Alonzo Mourning's Next Battle

Alonzo Mourning

Sure hope this is not the last we see of this soldier.

Alonzo Mourning, who has been one of the oldest, but most effective and fiercest members of the Heat in recent years, fell last night. He could not get up under his own power.

The 37-year-old, who has endured kidney replacement and several tough injuries, has said in the past he will not play beyond this year no matter what.

The Miami Herald's Clark Spencer writes:

Mourning injured the knee as he was starting to plant his feet and go up to block a shot by Hawks guard Mario West, fitting since Mourning ranks 10th on the NBA's all-time list in shots blocked. But he never laid a hand on West's shot because his body went in reverse, tumbling to the court when his leg gave way.

''I felt like I slipped on something,'' Mourning said. ``It happened so quick.''

Forward Udonis Haslem rushed to Mourning's side.

'I went to help him up and he said, `It's over. It's over,' '' Haslem recalled.

Said Heat coach Pat Riley: ``It's not good.''

Here's the video, which I don't really recommend, to be honest. Word is that Mourning has torn a patella tendon, and while there has been talk of returns in as few as three months, Ira Winderman of the Sun-Sentinel found medical references saying six months is a typical recovery time post-surgery:

After initially being placed on a stretcher, Mourning refused to be wheeled off the court, instead limping off while supported by teammates Wade and Earl Barron.

"That's not the way I envisioned myself walking off the court for the last time in my career," Mourning said of the stretcher. "If I had to crawl off that court, I would have."

Mourning had said in the offseason this would be his final season.

Hall of Fame guard Magic Johnson, who was sitting courtside, visited with Mourning, saying that the center recognized his 15-year career could be over.

"I said, 'Hold your head up high. You over-delivered to the fans, to the city of Miami. You should be proud of yourself. You gave the game 150 percent of yourself and of your body,' " Johnson said. Johnson said he tried to ease Mourning's pain.

"I told him, 'You know what? Life is not bad after basketball. You'll find out wearing a suit every day is not too bad,' " Johnson said, "and I saw the big smile come across his face."
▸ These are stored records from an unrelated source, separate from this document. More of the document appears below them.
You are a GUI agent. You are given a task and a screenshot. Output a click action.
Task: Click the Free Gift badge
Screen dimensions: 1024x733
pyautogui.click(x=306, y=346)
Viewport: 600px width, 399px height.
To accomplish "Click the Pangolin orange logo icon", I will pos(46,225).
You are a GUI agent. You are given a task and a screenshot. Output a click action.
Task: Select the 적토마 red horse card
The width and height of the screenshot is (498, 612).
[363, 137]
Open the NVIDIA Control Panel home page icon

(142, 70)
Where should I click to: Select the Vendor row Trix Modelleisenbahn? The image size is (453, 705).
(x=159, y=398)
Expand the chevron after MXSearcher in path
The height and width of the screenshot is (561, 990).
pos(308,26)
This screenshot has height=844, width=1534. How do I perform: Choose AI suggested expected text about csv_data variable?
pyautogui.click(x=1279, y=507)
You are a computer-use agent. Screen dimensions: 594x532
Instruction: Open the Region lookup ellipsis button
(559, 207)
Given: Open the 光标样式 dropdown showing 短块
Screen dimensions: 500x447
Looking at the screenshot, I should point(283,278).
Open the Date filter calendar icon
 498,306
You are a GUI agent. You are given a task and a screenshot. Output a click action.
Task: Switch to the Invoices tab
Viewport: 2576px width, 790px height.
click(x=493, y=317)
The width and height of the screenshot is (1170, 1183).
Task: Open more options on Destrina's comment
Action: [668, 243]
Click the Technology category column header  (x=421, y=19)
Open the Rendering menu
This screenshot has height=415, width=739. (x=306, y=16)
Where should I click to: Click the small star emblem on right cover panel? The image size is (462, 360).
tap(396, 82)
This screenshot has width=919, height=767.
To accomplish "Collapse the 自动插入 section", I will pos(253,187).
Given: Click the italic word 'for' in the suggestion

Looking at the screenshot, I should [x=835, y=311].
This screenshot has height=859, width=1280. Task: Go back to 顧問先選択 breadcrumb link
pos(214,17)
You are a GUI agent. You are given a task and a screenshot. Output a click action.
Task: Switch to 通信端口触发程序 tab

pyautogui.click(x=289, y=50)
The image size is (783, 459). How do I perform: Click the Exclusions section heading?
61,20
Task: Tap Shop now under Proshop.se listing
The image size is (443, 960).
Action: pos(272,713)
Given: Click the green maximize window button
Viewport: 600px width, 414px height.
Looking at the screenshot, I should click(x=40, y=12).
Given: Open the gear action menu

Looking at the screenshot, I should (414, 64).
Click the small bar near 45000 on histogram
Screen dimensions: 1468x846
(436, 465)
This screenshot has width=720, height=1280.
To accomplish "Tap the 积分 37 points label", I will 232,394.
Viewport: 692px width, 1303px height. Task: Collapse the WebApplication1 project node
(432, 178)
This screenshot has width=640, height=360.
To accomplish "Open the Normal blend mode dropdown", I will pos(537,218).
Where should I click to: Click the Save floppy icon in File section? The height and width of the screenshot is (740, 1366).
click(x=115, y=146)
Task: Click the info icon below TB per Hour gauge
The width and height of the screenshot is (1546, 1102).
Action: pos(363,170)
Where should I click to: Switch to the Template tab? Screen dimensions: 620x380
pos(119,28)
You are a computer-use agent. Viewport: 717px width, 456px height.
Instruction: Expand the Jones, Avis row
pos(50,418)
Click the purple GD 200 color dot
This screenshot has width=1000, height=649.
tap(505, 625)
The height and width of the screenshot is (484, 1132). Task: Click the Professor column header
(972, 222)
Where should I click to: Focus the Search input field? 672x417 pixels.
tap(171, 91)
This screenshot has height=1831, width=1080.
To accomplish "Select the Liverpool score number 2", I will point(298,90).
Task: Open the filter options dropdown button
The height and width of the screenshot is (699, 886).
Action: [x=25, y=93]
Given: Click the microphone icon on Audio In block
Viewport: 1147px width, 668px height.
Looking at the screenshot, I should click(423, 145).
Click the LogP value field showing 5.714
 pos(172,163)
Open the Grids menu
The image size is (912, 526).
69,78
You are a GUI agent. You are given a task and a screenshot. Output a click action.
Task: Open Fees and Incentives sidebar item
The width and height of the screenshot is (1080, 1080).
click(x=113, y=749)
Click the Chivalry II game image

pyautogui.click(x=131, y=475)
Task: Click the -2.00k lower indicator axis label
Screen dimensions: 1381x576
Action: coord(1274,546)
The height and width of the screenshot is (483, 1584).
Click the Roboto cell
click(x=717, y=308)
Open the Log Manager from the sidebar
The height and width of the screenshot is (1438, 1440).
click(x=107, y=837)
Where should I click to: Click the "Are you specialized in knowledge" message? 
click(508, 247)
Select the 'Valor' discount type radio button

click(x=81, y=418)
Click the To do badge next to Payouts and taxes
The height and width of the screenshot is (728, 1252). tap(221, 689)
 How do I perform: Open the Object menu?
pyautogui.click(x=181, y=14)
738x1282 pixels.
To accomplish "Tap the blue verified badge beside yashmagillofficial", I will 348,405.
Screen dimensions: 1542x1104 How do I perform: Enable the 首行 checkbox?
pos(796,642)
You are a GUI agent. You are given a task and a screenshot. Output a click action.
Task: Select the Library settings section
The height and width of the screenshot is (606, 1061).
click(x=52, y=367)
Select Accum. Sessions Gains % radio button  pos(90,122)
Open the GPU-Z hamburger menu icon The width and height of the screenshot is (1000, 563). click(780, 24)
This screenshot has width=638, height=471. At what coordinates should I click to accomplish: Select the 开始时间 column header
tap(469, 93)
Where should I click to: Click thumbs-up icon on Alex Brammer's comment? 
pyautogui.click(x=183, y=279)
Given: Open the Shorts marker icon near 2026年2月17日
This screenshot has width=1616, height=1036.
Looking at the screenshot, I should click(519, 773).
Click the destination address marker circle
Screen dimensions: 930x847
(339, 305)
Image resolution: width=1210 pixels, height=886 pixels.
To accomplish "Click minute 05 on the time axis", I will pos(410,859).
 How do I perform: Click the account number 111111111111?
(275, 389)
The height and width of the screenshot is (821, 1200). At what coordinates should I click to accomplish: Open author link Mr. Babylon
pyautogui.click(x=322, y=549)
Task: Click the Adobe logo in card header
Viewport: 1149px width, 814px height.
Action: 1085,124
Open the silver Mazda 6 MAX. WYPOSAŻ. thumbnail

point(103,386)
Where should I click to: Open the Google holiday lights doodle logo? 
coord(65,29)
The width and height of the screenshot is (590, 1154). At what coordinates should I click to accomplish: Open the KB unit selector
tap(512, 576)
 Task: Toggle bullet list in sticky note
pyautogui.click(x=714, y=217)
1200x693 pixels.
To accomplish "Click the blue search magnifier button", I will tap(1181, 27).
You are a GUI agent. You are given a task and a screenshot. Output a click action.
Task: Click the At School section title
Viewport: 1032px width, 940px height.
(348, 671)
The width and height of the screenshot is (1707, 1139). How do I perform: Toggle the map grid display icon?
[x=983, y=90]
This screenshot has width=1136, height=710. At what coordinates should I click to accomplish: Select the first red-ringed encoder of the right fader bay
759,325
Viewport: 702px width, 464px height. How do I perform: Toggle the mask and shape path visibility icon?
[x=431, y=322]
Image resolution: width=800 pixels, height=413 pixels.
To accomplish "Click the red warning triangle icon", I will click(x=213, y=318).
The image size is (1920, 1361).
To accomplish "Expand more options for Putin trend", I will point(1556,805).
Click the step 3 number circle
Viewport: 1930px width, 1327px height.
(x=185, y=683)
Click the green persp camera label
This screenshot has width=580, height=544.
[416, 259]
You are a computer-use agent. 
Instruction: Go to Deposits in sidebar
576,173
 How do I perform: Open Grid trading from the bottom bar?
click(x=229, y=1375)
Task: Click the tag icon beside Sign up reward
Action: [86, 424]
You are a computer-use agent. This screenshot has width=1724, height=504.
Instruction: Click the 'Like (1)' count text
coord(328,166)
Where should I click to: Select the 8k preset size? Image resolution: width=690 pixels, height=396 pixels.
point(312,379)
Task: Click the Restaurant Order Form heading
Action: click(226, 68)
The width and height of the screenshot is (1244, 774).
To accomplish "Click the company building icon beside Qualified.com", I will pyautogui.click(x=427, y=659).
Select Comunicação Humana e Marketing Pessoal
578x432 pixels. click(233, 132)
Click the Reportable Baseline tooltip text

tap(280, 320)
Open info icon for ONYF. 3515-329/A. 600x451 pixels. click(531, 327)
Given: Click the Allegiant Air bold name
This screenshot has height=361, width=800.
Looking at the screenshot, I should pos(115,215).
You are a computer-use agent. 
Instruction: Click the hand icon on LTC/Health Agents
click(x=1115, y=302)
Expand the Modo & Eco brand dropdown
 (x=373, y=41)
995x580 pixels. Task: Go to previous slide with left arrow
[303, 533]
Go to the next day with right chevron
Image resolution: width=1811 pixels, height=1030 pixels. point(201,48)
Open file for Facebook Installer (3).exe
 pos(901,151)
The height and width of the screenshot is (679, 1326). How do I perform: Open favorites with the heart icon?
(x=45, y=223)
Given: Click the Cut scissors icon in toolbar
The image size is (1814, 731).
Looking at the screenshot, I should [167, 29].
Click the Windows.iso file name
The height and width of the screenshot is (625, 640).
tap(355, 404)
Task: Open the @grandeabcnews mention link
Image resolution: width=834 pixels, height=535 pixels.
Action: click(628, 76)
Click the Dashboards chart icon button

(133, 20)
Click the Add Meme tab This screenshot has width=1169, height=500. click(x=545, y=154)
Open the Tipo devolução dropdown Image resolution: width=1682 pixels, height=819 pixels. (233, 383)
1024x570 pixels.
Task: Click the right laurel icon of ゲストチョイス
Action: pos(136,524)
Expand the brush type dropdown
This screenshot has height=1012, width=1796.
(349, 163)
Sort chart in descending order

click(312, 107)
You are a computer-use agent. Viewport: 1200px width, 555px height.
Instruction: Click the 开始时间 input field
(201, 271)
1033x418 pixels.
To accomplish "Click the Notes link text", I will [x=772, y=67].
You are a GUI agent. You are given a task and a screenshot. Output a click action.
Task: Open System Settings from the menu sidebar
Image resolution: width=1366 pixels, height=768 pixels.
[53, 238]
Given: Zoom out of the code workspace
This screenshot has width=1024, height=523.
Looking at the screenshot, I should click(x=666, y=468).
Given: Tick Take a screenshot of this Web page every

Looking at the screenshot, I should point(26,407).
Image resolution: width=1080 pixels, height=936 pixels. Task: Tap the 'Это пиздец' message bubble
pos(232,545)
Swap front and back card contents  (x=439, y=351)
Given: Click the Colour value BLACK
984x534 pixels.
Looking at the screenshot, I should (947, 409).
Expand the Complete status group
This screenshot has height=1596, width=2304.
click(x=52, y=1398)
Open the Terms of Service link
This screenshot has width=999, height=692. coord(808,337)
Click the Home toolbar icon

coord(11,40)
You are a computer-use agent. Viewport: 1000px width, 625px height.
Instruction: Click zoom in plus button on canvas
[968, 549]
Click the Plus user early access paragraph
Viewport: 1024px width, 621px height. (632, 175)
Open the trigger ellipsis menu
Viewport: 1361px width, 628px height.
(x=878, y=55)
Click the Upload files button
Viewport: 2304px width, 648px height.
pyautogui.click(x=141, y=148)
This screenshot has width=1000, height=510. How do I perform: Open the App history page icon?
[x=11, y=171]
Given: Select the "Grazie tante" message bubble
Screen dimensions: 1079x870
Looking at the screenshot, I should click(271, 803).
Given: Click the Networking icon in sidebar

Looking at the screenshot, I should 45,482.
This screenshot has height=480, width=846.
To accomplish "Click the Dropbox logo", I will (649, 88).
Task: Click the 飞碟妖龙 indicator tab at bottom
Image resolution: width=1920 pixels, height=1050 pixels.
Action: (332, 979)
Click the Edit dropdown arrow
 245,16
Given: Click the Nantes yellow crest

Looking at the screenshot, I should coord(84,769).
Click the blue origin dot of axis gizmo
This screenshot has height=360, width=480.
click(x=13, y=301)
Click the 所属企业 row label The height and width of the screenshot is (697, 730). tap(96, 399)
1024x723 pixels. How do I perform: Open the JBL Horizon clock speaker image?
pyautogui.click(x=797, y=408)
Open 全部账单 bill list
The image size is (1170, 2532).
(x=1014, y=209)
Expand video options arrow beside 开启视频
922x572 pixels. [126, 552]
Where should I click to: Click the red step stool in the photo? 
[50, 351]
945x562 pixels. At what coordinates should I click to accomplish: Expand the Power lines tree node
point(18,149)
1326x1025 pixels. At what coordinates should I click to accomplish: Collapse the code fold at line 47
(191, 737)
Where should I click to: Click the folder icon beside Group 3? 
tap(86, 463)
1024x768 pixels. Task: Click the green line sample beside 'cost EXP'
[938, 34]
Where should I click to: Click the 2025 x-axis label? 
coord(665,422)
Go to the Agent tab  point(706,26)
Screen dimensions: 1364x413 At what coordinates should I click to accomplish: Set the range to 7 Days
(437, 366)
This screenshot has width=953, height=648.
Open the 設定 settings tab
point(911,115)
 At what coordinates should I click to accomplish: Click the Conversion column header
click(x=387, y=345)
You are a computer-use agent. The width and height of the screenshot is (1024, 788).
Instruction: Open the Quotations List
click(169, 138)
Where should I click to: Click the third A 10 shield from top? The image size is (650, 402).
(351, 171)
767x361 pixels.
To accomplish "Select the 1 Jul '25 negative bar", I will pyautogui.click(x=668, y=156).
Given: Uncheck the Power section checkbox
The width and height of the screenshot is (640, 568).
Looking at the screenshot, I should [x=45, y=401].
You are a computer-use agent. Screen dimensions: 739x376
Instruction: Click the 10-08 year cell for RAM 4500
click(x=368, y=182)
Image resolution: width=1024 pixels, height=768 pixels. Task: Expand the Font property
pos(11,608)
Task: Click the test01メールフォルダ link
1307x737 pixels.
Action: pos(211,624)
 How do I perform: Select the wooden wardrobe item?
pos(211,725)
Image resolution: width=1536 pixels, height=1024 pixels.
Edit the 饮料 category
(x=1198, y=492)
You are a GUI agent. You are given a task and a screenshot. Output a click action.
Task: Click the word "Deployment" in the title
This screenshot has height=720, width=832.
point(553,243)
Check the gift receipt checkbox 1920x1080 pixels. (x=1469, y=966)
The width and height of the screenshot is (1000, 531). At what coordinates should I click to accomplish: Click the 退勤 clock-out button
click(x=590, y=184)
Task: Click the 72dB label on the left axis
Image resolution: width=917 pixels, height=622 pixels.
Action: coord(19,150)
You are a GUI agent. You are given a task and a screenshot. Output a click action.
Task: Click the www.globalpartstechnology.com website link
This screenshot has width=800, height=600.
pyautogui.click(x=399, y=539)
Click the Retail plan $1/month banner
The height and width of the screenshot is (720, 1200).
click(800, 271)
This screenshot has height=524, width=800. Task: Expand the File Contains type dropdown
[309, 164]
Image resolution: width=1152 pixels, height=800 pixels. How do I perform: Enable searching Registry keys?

The Associated Press quotes Mourning with some breathtaking perspective, given the circumstances:

"Each of you here know I've been through a whole lot worse than this," Mourning said. "It's disappointing to even think that my career would end this way, but there are so many other things that life has to offer for me. I have a great family and I have so many other opportunities out there."